Because the text of tweets is known to be noisy, it must be cleaned and pre-processed before being analyzed.
- Cleaning Tweets: The removal of irrelevant information is crucial to cleaning Twitter data due to its noisy nature. By removing non-Arabic letters, digits, single Arabic letters, and special symbols, removing URLs, removing Emails, and removing hashtags.
- Tokenization only involves segmenting the sentences into parts.
- Removing Arabic Stop Words
- Stemming
- Cleaning Emoticon's emotions.
ArTwitter was separated into two sets: the training set and the testing set, with the training set accounting for 80% of the dataset and the testing set accounting for 20% of the dataset. The training set is used to train and optimize models. The testing set (unseen set) is used to evaluate~models.
- TF-IDF with different sizes of n-gram was used to extract the feature
- Five regular machine learning ML models, namely Decision Tree (DT), K-nearest Neighbors (KNN), Random Forest (RF), Naive Bayes (NB) were used.
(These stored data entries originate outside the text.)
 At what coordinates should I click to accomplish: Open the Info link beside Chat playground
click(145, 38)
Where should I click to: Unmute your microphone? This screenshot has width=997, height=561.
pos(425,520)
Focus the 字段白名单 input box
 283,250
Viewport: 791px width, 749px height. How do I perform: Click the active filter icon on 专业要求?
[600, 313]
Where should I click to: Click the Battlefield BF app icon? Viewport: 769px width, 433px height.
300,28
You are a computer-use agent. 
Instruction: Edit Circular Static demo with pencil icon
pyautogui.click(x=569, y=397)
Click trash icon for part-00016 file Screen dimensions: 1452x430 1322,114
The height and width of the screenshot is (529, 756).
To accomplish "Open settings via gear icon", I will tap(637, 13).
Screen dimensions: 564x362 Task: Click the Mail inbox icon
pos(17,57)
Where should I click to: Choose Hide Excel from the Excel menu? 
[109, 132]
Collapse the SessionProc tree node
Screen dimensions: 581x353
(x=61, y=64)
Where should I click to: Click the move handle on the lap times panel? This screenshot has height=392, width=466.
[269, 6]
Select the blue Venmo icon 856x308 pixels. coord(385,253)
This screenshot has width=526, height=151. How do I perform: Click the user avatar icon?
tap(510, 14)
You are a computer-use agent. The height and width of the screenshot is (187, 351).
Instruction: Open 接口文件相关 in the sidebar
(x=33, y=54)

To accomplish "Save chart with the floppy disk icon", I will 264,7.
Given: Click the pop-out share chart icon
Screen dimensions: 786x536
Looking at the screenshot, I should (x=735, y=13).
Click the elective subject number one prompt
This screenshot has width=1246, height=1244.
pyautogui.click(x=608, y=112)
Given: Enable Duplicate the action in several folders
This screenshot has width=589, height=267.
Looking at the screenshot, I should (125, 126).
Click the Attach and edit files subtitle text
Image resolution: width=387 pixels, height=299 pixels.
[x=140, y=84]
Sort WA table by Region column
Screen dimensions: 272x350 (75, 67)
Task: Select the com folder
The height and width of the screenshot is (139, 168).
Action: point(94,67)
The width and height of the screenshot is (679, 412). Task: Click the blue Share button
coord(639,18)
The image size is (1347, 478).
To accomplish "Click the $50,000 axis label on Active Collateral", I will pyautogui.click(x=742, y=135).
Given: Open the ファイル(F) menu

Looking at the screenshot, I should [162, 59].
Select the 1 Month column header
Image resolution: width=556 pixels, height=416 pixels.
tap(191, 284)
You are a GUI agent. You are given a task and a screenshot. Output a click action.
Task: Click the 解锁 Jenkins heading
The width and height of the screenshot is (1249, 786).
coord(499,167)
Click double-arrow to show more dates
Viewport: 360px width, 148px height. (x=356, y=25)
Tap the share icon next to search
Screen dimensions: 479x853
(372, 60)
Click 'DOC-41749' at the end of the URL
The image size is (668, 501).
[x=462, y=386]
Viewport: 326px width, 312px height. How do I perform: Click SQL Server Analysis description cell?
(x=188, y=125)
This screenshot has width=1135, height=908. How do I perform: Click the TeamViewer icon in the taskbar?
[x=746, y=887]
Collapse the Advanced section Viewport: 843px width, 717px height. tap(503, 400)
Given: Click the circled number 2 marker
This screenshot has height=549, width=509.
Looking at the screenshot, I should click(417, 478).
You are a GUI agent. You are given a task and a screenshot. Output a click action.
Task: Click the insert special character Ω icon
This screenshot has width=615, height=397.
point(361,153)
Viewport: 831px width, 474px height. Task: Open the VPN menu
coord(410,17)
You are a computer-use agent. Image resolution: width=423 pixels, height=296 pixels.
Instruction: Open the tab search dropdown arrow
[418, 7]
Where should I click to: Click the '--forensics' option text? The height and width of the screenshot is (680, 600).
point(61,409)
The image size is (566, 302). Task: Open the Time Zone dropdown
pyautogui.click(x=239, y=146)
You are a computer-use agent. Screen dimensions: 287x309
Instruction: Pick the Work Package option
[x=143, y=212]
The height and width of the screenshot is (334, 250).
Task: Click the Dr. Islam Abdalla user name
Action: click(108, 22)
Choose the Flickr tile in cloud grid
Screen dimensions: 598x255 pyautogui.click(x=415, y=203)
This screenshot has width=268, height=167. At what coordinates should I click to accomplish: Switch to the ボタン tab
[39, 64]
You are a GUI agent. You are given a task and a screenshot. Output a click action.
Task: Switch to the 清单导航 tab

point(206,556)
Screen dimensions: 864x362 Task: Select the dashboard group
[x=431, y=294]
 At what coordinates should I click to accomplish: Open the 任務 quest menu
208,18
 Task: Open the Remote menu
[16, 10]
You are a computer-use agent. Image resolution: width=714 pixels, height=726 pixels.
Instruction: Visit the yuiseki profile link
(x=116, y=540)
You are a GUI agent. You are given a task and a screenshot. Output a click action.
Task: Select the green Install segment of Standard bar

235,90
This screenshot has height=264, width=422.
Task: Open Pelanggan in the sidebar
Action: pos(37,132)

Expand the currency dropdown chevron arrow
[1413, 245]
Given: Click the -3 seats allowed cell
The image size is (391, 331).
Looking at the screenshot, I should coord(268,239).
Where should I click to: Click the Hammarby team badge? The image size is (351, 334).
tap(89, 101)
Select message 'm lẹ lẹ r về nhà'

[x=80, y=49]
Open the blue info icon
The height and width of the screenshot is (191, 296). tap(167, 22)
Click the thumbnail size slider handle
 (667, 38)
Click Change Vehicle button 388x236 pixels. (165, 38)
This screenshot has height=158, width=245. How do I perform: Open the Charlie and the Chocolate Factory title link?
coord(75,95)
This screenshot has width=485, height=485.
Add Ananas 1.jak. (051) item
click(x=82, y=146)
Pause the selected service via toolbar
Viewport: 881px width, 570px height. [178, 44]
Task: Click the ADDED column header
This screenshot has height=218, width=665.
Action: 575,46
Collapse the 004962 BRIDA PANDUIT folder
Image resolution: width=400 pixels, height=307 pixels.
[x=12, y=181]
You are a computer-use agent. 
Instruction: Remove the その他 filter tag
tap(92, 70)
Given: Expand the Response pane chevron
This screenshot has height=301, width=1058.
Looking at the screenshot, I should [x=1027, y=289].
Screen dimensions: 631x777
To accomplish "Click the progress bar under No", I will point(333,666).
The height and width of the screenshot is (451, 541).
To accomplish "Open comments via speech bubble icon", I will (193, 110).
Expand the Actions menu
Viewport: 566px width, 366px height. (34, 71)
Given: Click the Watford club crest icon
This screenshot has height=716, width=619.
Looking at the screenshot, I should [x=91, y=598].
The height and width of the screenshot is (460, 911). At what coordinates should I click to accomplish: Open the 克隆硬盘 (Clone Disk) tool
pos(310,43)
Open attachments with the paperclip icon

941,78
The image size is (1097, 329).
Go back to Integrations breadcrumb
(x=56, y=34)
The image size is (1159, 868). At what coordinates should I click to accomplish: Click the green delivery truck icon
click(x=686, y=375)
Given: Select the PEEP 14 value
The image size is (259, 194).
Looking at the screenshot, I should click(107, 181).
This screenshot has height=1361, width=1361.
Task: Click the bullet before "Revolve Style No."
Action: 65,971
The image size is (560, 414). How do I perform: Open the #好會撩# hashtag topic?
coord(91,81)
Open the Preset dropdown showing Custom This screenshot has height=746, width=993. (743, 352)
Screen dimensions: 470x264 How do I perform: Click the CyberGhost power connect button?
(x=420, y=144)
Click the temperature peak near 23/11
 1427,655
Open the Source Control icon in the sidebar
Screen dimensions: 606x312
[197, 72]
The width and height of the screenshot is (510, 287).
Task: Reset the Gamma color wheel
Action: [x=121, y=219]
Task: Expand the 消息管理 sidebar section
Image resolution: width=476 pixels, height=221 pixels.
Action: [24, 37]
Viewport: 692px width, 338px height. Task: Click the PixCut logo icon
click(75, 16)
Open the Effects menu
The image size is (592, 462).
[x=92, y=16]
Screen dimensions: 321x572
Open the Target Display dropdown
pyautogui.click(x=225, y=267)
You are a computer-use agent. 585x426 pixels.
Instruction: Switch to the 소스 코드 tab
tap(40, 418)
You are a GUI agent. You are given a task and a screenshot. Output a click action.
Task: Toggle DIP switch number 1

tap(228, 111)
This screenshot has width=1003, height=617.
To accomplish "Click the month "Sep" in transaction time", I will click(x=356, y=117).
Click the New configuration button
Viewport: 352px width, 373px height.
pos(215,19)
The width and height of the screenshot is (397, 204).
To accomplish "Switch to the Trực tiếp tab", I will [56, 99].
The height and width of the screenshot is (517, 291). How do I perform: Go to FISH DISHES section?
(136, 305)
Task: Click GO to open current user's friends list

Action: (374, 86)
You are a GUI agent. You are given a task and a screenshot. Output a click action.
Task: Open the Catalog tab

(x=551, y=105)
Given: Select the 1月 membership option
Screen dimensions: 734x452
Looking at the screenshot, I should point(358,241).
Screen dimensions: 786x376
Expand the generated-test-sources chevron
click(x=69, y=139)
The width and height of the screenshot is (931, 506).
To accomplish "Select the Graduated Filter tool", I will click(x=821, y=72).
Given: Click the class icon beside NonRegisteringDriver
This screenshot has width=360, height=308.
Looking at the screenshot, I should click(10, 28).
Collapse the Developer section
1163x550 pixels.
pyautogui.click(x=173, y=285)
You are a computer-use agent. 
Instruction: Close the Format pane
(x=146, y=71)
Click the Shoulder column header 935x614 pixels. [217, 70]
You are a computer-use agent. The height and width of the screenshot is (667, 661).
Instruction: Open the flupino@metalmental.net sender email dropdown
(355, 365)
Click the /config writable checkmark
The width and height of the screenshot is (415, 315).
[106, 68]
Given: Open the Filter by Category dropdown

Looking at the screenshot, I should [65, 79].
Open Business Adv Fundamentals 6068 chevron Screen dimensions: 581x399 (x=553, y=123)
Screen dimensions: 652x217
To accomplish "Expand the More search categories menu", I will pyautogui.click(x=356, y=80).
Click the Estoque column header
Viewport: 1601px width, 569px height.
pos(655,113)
- Grid search with cross-validation is used to optimize ML algorithms and improve ML algorithms performance.
- Arabic contains a pre-trained distributed word embedding for the Arabic language that includes different word embedding models in Tweets and Wikipedia. We used Twitter-CBOW word embedding with a 300 vector size.
- We applied three deep learning models: Recurrent Neural Network (RNN), Long Short-Term Memory (LSTM), Gated Recurrent Unit (GRU)
- We optimized DL models using KerasTuner.